Email the Author
You can use this page to email Paul Bradshaw about Learning HTML and CSS by making tweetable quotes.
About the Book
HTML and CSS are key skills to learn if you're working with content - but too often learning it is frustrating because it's all about web design.
This mini book introduces you to some basic HTML by showing you a particularly useful application of simple coding skills: making something in an article 'tweetable'.
You'll learn about HTML, CSS and APIs in four stages:
- The first part introduces HTML basics by showing how to create the 'tweetable quote';
- The second part adds more details on tweeting links, hashtags and @names.
- The third part covers how to make a 'tweetable image';
- And finally, the fourth part shows you how to add a little design flair with CSS.
About the Author
Paul Bradshaw runs the MA in Data Journalism and the MA in Multiplatform and Mobile Journalism at Birmingham City University, where he is an associate professor. He publishes the Online Journalism Blog, and is the founder of investigative journalism website HelpMeInvestigate. He has written for the Guardian and Telegraph’s data blogs, journalism.co.uk, Press Gazette, InPublishing, Nieman Reports and the Poynter Institute in the US. Formerly Visiting Professor at City University’s School of Journalism in London, He is the author of the Online Journalism Handbook, now in its second edition, Magazine Editing (3rd Edition) with John Morrish and Mobile-First Journalism with Steve Hill. Other books which Bradshaw has contributed to include Investigative Journalism (second edition), Web Journalism: A New Form of Citizenship; and Citizen Journalism: Global Perspectives.
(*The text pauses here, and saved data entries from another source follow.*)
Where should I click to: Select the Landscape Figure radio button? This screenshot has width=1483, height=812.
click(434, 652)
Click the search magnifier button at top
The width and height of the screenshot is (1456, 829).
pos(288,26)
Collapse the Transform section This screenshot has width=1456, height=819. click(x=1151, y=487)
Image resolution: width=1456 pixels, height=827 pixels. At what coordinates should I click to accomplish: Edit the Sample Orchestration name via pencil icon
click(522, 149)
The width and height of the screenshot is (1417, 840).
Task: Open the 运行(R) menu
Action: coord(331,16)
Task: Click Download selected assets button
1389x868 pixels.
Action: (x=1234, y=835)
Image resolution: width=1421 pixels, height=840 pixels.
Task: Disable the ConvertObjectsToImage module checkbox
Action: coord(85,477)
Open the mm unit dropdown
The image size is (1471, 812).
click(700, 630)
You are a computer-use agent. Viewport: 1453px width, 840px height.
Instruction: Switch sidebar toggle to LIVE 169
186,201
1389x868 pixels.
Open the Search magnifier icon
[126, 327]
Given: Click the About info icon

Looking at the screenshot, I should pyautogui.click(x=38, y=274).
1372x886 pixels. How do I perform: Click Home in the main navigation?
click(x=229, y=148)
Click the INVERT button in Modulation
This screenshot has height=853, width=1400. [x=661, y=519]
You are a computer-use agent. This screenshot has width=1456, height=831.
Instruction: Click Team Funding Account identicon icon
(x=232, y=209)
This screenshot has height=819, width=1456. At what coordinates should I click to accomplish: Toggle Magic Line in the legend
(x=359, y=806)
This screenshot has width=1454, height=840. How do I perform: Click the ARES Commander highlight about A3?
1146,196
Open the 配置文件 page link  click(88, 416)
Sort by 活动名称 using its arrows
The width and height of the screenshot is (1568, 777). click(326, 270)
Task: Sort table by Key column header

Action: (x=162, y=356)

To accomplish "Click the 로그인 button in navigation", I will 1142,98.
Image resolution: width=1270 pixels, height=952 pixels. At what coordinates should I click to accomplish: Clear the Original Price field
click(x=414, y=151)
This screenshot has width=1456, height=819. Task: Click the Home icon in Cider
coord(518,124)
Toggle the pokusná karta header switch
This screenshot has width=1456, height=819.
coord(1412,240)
His books on Leanpub include Scraping for Journalists, Finding Stories in Spreadsheets, the Data Journalism Heist, Snapchat for Journalists, and 8000 Holes: How the 2012 Olympic Torch Relay Lost its Way.
Bradshaw has been listed in Journalism.co.uk’s list of the leading innovators in journalism and media and Poynter’s most influential people in social media. In 2010, he was shortlisted for Multimedia Publisher of the Year. In 2016 he was part of a team that won the CNN MultiChoice African Journalist Awards.